Kohala Watershed Partnership

History & Mission

Kohala Mountain’s watershed and native forest found within is the main source of drinking and irrigation water for North and South Kohala and parts of Hāmākua. The native forest functions like a sponge, capturing rain and fog and replenishing streams and groundwater.

In 2003, the Kohala Watershed Partnership (KWP), a voluntary group of major private landowners, public resource managers, and committed organizations, came together to protect and restore Kohala’s native forested watershed across property boundaries for water recharge, biodiversity, Hawaiian culture, and other benefits.

KWP’s work in the 67,000-acre watershed is guided by a 20-year management plan linked below that defines actions for minimizing threats to the watershed while preserving its resources.

Drinking water reservoir
Drinking water reservoir
Irrigation water ditch
Irrigation water ditch
Stream with bank of sphagnum moss (Sphagnum palustre)
Stream with bank of sphagnum moss (Sphagnum palustre)

Click any image to view in a slideshow.

Partners

  • Parker Ranch
  • Kahuā Ranch
  • Makani Ua Ranch
  • Ponoholo Ranch
  • Kamehameha Schools
  • Queen Emma Land Company
  • Laupāhoehoe Nui, LLC
  • Hawaiʻi Department of Land and Natural Resources
  • Hawaiʻi Department of Hawaiian Home Lands
  • Hawaiʻi County Department of Water Supply
  • The Nature Conservancy
  • The Kohala Center

Our Logo

The Kohala Watershed Partnership’s logo features loulu, native palm trees with fan-shaped leaves. Two endangered species of loulu are found on Kohala, including Pritchardia lanigera and Pritchardia gordonii. The latter was recently identified and is only found on Kohala. The loulu are an example of the unique native species that are essential to our watershed forests.

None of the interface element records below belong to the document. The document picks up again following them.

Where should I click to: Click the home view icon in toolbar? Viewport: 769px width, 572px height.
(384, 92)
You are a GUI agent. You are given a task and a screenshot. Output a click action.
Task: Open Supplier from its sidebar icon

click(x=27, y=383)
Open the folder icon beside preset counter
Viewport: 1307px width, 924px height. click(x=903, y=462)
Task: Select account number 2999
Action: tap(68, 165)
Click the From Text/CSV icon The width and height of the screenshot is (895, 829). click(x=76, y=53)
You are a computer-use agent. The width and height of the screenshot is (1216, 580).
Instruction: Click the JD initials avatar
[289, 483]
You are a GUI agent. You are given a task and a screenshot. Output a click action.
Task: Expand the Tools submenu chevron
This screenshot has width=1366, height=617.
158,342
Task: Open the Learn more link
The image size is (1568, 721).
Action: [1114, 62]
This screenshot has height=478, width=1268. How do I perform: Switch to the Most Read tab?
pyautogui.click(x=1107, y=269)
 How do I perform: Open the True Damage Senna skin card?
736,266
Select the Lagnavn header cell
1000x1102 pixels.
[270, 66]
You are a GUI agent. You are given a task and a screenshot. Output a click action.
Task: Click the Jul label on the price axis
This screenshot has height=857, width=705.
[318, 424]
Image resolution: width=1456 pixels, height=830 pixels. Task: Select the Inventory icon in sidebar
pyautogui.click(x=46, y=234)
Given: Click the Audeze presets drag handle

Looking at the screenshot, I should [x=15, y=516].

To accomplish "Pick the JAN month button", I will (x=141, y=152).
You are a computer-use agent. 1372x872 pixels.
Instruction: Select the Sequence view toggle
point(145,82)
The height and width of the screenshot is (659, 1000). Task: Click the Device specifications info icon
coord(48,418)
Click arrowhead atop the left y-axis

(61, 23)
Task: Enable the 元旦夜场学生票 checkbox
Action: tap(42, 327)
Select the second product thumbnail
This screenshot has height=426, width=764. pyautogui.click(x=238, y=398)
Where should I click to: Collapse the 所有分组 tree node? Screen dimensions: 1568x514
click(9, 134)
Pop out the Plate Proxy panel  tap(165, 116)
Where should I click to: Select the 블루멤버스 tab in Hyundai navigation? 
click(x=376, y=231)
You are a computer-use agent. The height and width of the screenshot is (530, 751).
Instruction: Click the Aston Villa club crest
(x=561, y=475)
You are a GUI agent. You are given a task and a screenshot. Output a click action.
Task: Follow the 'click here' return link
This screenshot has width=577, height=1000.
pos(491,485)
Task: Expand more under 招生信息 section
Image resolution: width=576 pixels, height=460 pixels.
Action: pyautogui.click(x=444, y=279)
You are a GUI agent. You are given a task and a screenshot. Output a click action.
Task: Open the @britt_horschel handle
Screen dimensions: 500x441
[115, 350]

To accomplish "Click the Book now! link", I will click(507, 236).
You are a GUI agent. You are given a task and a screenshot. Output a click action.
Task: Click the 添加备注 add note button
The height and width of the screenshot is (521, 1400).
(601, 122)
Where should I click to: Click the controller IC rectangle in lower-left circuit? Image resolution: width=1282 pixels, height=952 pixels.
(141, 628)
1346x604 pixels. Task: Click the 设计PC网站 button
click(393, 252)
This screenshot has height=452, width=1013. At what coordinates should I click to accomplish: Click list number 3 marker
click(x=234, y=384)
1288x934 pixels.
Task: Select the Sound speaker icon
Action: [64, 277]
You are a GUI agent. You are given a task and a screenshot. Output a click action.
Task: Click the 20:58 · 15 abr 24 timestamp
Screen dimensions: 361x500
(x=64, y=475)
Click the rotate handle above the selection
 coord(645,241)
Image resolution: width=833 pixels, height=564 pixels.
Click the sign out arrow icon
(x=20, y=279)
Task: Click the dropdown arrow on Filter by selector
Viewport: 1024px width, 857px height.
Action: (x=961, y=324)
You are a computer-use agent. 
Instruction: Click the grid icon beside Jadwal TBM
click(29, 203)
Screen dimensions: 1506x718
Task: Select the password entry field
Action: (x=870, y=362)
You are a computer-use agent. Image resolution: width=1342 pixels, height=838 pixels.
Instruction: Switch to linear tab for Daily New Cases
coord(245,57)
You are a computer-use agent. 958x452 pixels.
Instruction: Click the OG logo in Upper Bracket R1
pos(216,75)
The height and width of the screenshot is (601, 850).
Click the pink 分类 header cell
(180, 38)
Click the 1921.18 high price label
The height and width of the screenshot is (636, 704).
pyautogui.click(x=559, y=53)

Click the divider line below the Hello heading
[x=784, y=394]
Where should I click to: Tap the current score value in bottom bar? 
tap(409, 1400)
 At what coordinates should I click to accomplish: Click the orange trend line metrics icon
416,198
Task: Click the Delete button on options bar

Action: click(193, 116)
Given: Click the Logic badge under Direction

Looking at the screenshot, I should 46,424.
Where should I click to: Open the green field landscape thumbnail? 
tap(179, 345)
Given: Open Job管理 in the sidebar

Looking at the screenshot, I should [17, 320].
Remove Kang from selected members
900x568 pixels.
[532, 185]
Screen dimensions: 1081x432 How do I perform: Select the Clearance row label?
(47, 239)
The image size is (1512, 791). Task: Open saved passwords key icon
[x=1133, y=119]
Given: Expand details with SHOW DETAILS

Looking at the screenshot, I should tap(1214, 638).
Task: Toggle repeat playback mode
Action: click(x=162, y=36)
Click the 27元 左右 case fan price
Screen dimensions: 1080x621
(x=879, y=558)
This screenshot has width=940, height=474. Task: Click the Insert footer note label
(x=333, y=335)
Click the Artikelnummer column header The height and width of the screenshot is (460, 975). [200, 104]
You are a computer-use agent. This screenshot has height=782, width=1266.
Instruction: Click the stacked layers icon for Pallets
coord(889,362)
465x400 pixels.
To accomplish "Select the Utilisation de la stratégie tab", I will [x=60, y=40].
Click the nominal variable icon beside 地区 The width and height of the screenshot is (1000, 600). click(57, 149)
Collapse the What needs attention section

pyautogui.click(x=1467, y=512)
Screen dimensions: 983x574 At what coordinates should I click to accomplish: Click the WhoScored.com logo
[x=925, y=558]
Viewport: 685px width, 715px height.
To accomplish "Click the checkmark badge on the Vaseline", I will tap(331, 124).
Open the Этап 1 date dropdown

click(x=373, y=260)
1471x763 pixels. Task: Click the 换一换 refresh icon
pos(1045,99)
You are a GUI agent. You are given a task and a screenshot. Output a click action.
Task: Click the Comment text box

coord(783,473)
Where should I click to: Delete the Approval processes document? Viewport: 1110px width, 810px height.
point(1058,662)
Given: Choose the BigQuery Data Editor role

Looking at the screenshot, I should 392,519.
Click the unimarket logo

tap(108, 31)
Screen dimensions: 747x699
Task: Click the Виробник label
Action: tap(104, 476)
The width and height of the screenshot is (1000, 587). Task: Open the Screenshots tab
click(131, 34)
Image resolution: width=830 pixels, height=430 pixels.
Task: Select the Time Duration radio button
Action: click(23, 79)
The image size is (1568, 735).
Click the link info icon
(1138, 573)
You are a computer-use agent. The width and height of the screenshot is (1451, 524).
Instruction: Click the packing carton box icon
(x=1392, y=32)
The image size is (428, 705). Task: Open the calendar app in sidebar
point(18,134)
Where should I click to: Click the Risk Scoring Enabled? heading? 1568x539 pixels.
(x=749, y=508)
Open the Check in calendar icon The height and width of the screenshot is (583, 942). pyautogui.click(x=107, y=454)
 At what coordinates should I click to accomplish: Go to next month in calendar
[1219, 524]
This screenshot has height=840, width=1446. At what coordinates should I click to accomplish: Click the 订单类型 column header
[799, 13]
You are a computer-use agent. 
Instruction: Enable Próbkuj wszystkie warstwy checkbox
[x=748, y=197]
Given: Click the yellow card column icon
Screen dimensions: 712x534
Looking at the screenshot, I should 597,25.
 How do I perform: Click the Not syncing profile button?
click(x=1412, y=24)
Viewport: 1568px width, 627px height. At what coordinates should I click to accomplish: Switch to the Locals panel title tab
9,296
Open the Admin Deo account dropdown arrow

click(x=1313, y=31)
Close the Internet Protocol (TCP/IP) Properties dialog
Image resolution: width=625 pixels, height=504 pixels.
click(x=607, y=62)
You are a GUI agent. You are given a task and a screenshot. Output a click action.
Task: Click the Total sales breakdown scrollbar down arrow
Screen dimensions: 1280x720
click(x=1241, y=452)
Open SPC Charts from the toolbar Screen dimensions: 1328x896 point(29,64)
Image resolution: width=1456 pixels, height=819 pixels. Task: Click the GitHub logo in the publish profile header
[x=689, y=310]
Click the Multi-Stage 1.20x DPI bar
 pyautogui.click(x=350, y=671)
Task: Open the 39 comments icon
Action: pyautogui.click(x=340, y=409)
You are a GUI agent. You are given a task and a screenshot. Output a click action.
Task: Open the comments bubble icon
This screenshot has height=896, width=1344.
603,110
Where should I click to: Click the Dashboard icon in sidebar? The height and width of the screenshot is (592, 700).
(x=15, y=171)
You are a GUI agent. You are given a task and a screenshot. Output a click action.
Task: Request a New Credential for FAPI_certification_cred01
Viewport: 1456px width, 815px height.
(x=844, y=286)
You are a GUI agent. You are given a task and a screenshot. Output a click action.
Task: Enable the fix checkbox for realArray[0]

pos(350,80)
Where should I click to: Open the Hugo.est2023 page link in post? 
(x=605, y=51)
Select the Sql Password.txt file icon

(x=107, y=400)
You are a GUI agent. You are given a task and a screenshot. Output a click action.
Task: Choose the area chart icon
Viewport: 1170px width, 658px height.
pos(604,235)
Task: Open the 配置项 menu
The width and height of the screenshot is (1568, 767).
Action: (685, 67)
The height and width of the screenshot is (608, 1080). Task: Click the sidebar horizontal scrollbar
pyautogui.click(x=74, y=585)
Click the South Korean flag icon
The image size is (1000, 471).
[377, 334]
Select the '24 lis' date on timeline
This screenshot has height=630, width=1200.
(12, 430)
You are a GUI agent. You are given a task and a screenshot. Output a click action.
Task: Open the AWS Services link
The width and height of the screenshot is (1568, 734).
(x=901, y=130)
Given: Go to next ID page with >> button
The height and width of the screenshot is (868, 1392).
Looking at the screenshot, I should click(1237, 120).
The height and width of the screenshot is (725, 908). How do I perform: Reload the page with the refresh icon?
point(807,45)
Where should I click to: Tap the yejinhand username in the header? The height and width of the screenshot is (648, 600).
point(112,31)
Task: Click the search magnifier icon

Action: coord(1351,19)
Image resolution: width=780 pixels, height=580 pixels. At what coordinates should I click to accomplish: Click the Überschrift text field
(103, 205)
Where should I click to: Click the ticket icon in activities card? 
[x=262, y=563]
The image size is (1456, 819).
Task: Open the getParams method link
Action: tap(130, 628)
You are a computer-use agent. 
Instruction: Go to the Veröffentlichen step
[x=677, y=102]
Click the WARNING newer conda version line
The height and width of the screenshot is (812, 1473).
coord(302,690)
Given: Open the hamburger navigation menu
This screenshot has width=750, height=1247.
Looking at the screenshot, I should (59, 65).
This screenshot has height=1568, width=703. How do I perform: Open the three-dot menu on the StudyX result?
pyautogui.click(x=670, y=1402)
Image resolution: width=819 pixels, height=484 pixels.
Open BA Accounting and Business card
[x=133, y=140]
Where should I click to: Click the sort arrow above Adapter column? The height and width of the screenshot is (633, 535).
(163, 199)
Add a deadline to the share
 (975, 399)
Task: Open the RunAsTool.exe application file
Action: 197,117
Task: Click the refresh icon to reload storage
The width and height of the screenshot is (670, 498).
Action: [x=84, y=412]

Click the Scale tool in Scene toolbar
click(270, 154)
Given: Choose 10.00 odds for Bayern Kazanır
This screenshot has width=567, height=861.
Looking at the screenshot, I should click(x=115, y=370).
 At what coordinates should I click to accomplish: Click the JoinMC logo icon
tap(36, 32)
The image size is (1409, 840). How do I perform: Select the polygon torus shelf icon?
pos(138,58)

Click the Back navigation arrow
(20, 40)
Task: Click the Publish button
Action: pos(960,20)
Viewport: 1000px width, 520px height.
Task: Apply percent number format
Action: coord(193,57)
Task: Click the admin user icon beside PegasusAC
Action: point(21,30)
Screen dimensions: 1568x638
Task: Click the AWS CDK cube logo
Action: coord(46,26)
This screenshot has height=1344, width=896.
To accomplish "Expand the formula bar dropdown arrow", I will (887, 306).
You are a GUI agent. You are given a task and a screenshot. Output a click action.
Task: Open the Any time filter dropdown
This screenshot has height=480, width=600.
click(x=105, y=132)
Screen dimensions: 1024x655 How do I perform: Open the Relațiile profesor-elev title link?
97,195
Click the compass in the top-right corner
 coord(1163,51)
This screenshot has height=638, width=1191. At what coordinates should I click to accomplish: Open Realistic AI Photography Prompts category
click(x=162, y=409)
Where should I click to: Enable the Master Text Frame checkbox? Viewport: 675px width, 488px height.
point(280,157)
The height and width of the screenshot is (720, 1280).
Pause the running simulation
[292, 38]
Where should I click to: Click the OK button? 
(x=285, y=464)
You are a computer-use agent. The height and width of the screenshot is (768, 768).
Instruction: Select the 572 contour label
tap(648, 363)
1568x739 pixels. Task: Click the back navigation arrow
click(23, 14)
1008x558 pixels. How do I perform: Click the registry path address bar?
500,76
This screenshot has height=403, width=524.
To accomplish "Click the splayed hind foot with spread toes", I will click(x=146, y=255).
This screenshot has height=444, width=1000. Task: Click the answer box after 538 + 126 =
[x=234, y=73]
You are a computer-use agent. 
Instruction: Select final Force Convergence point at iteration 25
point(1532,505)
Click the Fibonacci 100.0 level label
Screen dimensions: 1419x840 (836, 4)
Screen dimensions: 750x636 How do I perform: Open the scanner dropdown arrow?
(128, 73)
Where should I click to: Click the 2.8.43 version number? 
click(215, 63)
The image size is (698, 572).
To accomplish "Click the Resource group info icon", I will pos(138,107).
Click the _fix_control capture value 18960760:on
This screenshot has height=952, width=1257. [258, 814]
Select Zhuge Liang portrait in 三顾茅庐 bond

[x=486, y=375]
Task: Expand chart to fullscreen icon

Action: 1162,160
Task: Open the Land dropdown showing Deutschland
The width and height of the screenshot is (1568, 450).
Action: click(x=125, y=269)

Kohala Watershed Partnership Logo

Management Priorities

The Kohala Watershed Partnership’s primary management goals are to:

  • Protect water resources
  • Protect and restore native watershed forest
  • Control feral animals and invasive plants

KWP works towards these goals through activities such as fencing, feral animal removal, invasive plant control, outplanting native plants, monitoring, and community outreach.

Collecting pilo seeds
Collecting pilo seeds
Forest recovery after fence installation (PC_ TKC)
Forest recovery after fence installation (PC_ TKC)
Staff and volunteers building fence
Staff and volunteers building fence
Staff and volunteers outplanting ʻōhiʻa
Staff and volunteers outplanting ʻōhiʻa

Click any image to view in a slideshow.

Ecosystem Highlights

The Kohala watershed includes about 67,000 acres of forest and grasslands on the windward and leeward slopes of Kohala Mountain. It is rich in natural and cultural resources, unique ecosystems, and rare and endangered plants and animals. The windward slope is dominated by wet and mesic lowland and montane forests and shrublands. Whereas, the leeward slope is characterized by montane wet forest with an abrupt transition to pasture at ma uka fencelines. Within the forest, montane bogs are found on poorly drained flat areas at high elevations, and the cliffs of windward valleys are vegetated with shrubs and trees. As a result of this range, the Kohala watershed supports over 155 known native plants and animals, some of which can be found nowhere else. 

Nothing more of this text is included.